Но тот, с кем я дружил меньше, прекратив печататься, став, так сказать, внутренним диссидентом, занялся поиском источника существования. Друзья предложили ему испытанный многими – перевод, кажется, под чужой фамилией. Ему дали переводить книгу писателя с Северного Кавказа о северокавказских большевиках.
Ссора двух моих приятелей началась с обмена колкостями и продолжилась обменом язвительными письмами, которые стали достоянием довольно широкого круга общих друзей. Тот, с кем я дружил больше, насмешливо написал бывшему своему товарищу, что будь он (тот, кто написал) на его (того, кому написано) месте, то он (тот, кто написал) уж наверное не стал бы переводить книги о большевиках, коль скоро решил не печататься.
Меня эта фраза и тогда покоробила: у всех на памяти была недавняя история с исключением из партии Бориса Балтера. Его исключили не за то, что он подписал письмо в защиту арестованных диссидентов, а за то, что категорически отказался назвать тех, кто ему это письмо дал подписать. А исключив, внесли Борину фамилию в чёрный список, сверяясь с которым ни один цензор на всей огромной территории советской страны не пропустит фамилию Балтера в печать, на радио, на телевидение, не пропустит даже простого упоминания этой фамилии. Выбросив Борю из партии, его фактически выбрасывали из жизни. Так бы и произошло, не появись друзья Балтера со спасительным предложением – что-то написать или что-то перевести, прикрывшись чужой фамилией.
Позже я прочитал у Войновича, как и о нём, исключённом из Союза писателей правозащитнике, угрожающе говорила секретарь московского горкома партии по идеологии Алла Шапошникова: «Пусть только попробует писать под чужой фамилией! Мы это обязательно отследим!»
На чём погорела Алла Шапошникова, я не знаю. И характером, и внешним видом она напоминала вепря. Приезжала однажды в «Литературку». Не помню, по какому поводу. Кажется, с чем-то поздравить газету, но с чем? Запомнилось, что речь её была приветственной, что читала она, как Брежнев, не отрываясь от бумажки. И что ни разу не улыбнулась, пока была у нас.
А после я несколько раз видел её на Гоголевском бульваре. Московский наместник Брежнева, первый секретарь Гришин её из своей команды выгнал. Перешла она на работу кадровиком то ли в министерство, то ли в какой-то учебный институт. Всякий раз в её руке была хозяйственная сумка с продуктами, шла она от метро «Кропоткинская», по видимости, домой. Разумеется, кроме меня её никто не узнавал. Да и я заметил перемену: её важное лицо стало склочно базарным, как у многих советских женщин, готовых сцепиться с каждым, кто пытался бы в магазине влезть без очереди. Очевидно, её «отследим» было не только её профессиональным, но природным свойством.

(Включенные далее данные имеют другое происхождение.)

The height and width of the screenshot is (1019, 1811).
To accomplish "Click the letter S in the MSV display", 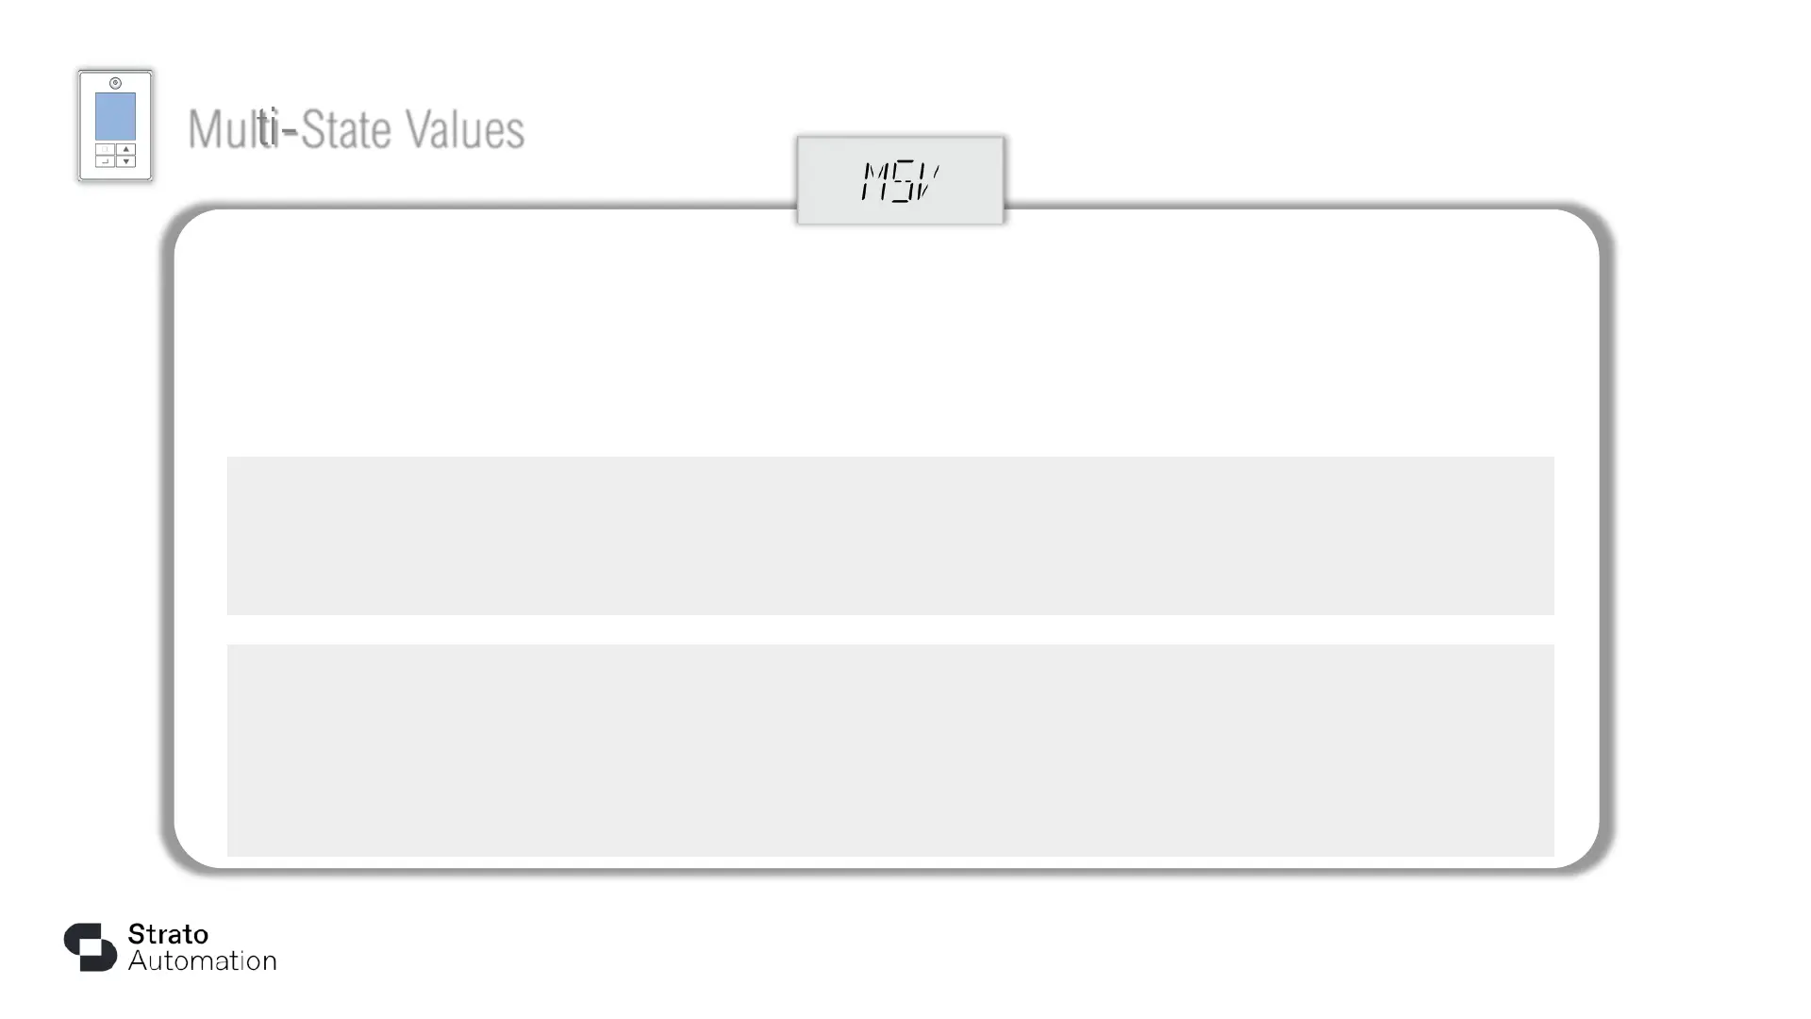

Так что язвительное заявление одного моего приятеля другому, что он не стал бы, как тот, переводить сочинение о северокавказских большевиках даже под чужой фамилией, не совсем, как теперь любят говорить, корректно. А прекрасно зная этого моего приятеля, скажу резче: не уверен, что он не стал бы! Есть хорошая русская поговорка: «Чужую беду руками разведу». Каждый человек – хозяин своей судьбы. И я не убеждён даже, что у того, с кем я дружил больше и кого давно и хорошо знал, хватило бы смелости выбрать судьбу другого приятеля.
Не мог я не удивиться и стихам Володи Корнилова, посвящённым его уехавшему другу Владимиру Войновичу:
Помнишь, блаженствовали в шалмане
Около церковки без креста?
Всякий, выпрашивая вниманья,
Нам о себе привирал спроста.
Только всё чаще, склоняясь над кружкой,
Стал ты гадать – кто свой, кто чужой,
Кто тут с припрятанною подслушкой,
А не с распахнутою душой?..
Что ж, осторожничать был ты вправе,
Но, как пивко от сырой воды,
Неотделимы испуг от яви,
Воображение от беды.
…Я никому не слагаю стансы
И никого не виню ни в чём.
Ты взял уехал. Я взял остался.
Стало быть, разное пиво пьём.
Стало быть, баста. Навеки – порознь…
Правду скажу – ты меня потряс:
Вроде бы жизнь оборвал, как повесть,
И про чужое повел рассказ.
… В чистых пивных, где не льют у стенки,
Все монологи тебе ясны?
И на каком новомодном сленге
Слышишь угрозы и видишь сны?
Ну а шалман уподобен язве,
Рыбною костью заплёван сплошь,
Полон алкашной брехни… и разве
Я объясню тебе, чем хорош…
– Не понимаю, – говорил я, – причём тут «испуг» и «воображение». Войновичу ведь довольно недвусмысленно сказали: или – или…
– Но Лидия Корнеевна не уехала, – горячо возражал Корни – лов.
– Так ей никто этого и не предлагал, – пожимал плечами я.
– Потому и не предлагали, – говорил Володя, – что знали: бессмысленно! Солженицына можно было только выдворить! Андрея Дмитриевича никто не заставил бы уехать!
– И не стали бы, – соглашался я. – Он же отец водородной бомбы.
– От этих работ он был давно уже отстранён, – сообщал Корнилов.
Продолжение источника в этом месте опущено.